Il laghetto della mia infanzia, la Zoca dei Pirutitt, ridotto a uno stagno sporco; le transenne di legno in parte crollate e in parte marce.

Non mi rassegno. 
E’ una delle poche giornate soleggiate di questa assurda estate piovosa, e voglio trovare il mio angolo di bellezza. 

Ma devo accontentarmi di ammirare con malinconia la stupenda piazza antica che sovrasta il paese: ciò che rimane del Monastero di San Vittore, una bellissima chiesina affrescata dal Luini aperta al pubblico solo uno o due giorni al mese, e immaginare lo splendore della Villa Traversi, opera di Pollack, se fosse aperta al pubblico. 
Non concedo niente più che uno sguardo insofferente alla magnifica casa adiacente, un tempo scuderia del palazzo De’ Capitani (ex Carpegna). 
Cos’è, di chi è? Chi si permette di possedere un bene del genere nel cuore di un centro storico e lasciarlo morire di incuria e indifferenza come e fosse uno sgabuzzino?     

Rabbia e tristezza mi si rimescolano dentro, perché so di non poterci fare nulla.

E’ una richiesta così assurda, il desiderio di amare il proprio paese?


La Zoca dei Pirutitt  (Foto: Comitato parco brughiera

Il centro storico di Meda (Foto: Pietro Ficarra)

Casa di ringhiera medese (Foto: Pietro Ficarra)


martedì 19 agosto 2014

Della bellezza che ci circonda

A volte ci si dimentica di quanto sia semplice concedersi piccoli momenti di vacanza semplicemente tornando a guardarsi attorno e riscoprire la bellezza nascosta a due passi da casa.

Siamo bombardati da offerte di viaggi mirabolanti che promettono mete paradisiache a cifre stracciate, pubblicità di crociere all-inclusive che sono vere città galleggianti, stereotipi di abbronzatura caraibica da raggiungere ad ogni costo. 
foto: veronikaa

Non accettiamo che la nostra sudata e meritata vacanza sia guastata dal tempo inclemente. 
Ci scanniamo a postare su instagram l’ultimo selfie con cocktail verdognolo, sguardo ammiccante e commento da giramondo, per oscurare la popolarità di quella stronza che ha appena postato la foto di una spiaggia tropicale deserta al tramonto. 
Torniamo a casa con il magone perché domani si torna a lavorare e il ricordo della vacanza sfuma pian piano come l’ebbrezza di quel quel cocktail dopo una notte di sonno.

Passato. 
Effimero. 
Uguale alla vacanza di tanti altri.

E noi restiamo insoddisfatti, con il sapore amaro della sensazione di essere stati derubati della nostra vacanza: forse proprio perché non è stata una vacanza, ma solo un modo di convincere se stessi prima che gli altri del fatto che sappiamo vivere una vita piena e gratificante, almeno una volta all’anno.

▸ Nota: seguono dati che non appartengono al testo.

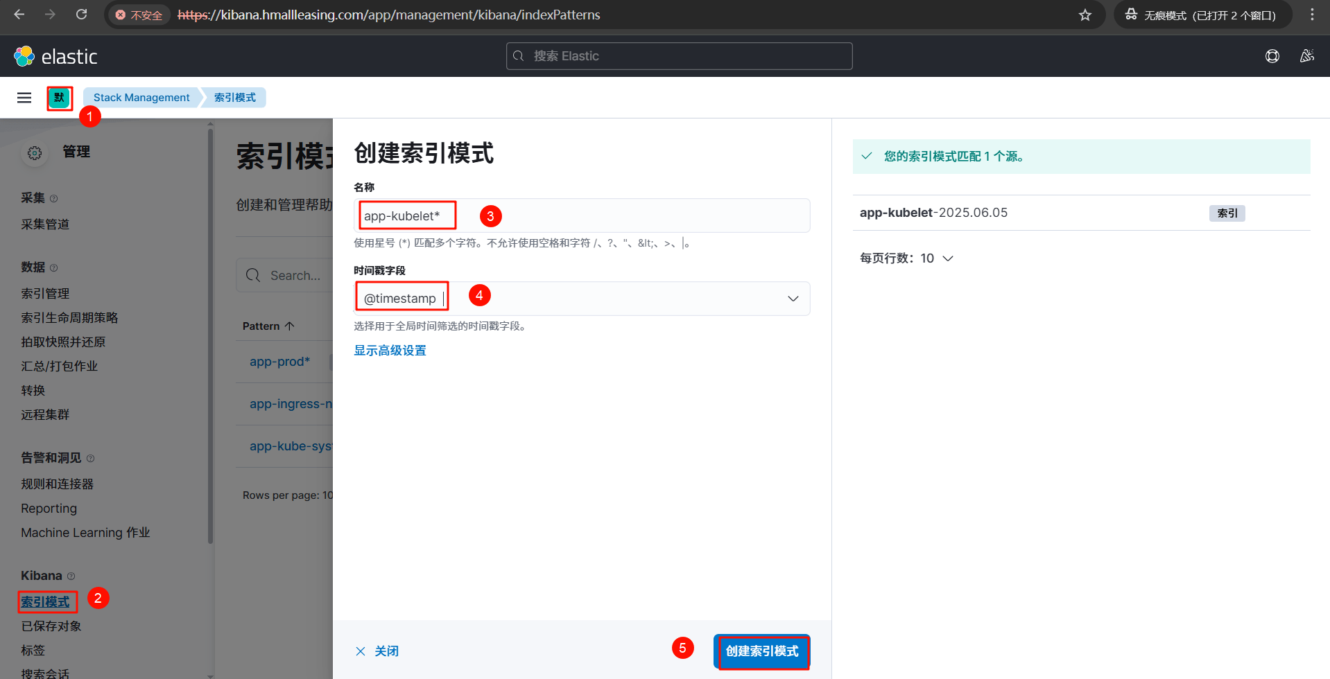Bookmark this page with star icon
1330x679 pixels.
click(x=1085, y=15)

Eppure sarebbe così facile ritrovare un po’ di felicità senza organizzare vacanze da capogiro.

Guardiamoci attorno!

Siamo circondati di piccoli e grandi tesori, dimenticati o solo snobbati perché non considerati cool o trendy: liberiamoci dall’ansia della tag e godiamoci la bellezza che i nostri nonni hanno scoperto, coltivato e amato!